The hill fortress of Maiden Castle, one of the most imposing of Iron Age defensive works surviving in W Europe, lies 4.8 km SW of Dorchester. This region contains a greater number of large hill-forts than any other in Britain and Maiden Castle dominates them all. The site is a saddle-back hill on chalk, overlooking the valley of the Frome to the N. Its height is not commanding; it is the vastness of the defenses which gives the fortress its peculiar strength.

The hill was first occupied by a Neolithic settlement covering ca. 4.8 ha. Later an enormous Neolithic barrow, 537 m long, was erected on the long axis of the hilltop. Abandoned at the beginning of the Bronze Age, the hill was next used by settlers in the Early Iron Age. At the E end of the saddleback they constructed a fortification with a single timber-fronted rampart, enclosing an area of 6 ha. Later, the whole hilltop, some 18 ha, was surrounded by a rampart and ditch, with double gates at the E and W ends. These entrances were shortly afterwards provided with protective hornworks. Later still, probably in the latter part of the 2d c. B.C., the defenses were greatly increased in height and an outer rampart and ditch were added. These massive works were again enlarged in the 1st c. B.C. and there were further changes before the Roman invasion in A.D. 43. The most impressive works of the later Iron Age are still extremely well preserved, notably the powerfully defended W entrance.

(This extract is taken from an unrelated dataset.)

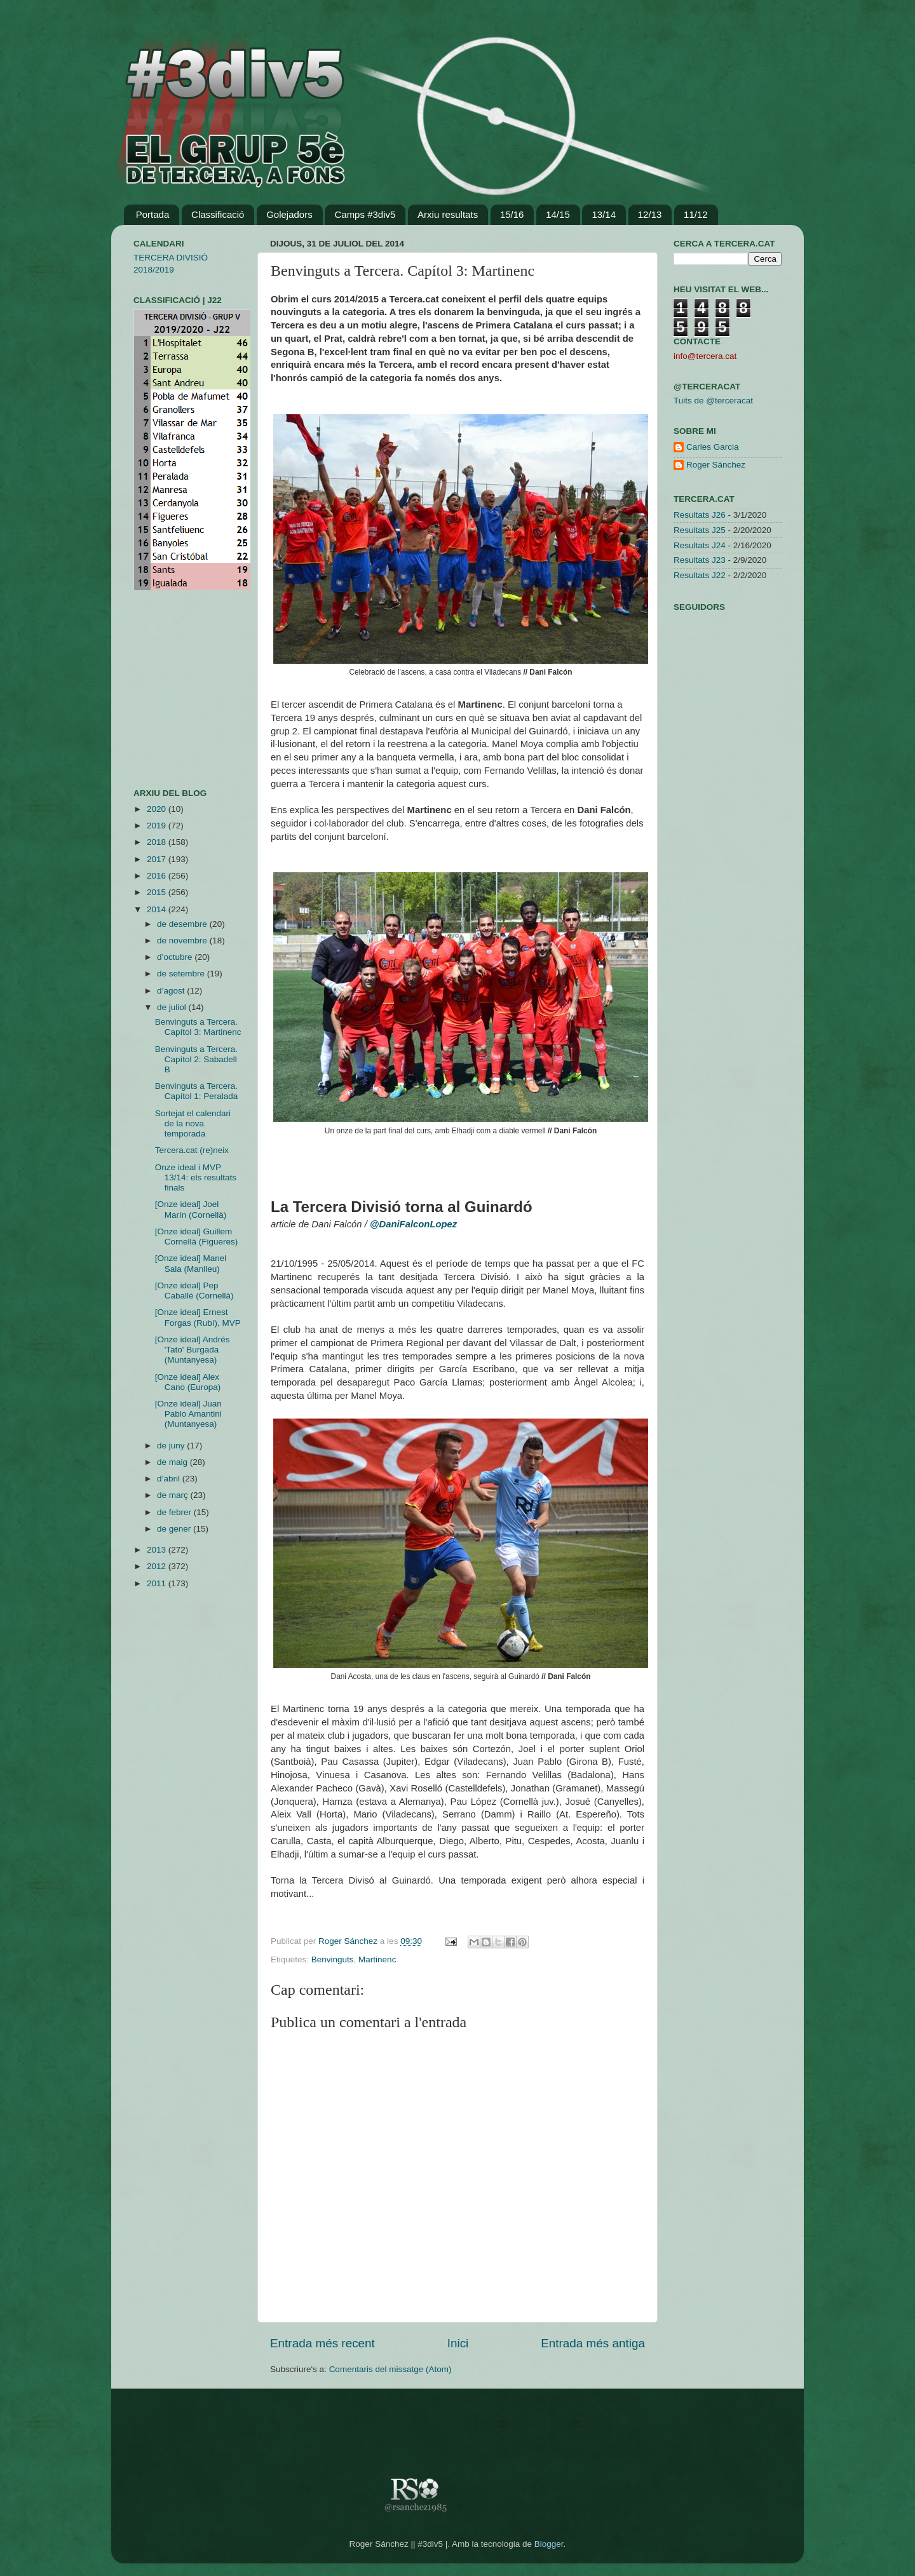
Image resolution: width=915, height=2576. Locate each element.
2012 (157, 1566)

This powerful stronghold of the local population, the Durotriges, was attacked and taken by a Roman force, probably under the command of the future emperor Vespasian. A relic evocative of this contest is a cemetery where some of the defenders were buried, amid the out-works of the E gate. The subsequent history of Maiden Castle was more placid. The population left the fortress well before the end of the 1st c. A.D., many of them drawn to the new nucleus of Durnovaria (Dorchester). Others perhaps settled in a peasant village near the stronghold. Within the old defenses the latest known ancient installation is a small RomanoCeltic temple and an associated dwelling, erected about A.D. 370. The finds are in the Dorset County Museum in Dorchester.


R.E.M. Wheeler, “Maiden Castle,” Dorset Research Reports of the Society of Antiquaries of London 12 (1943).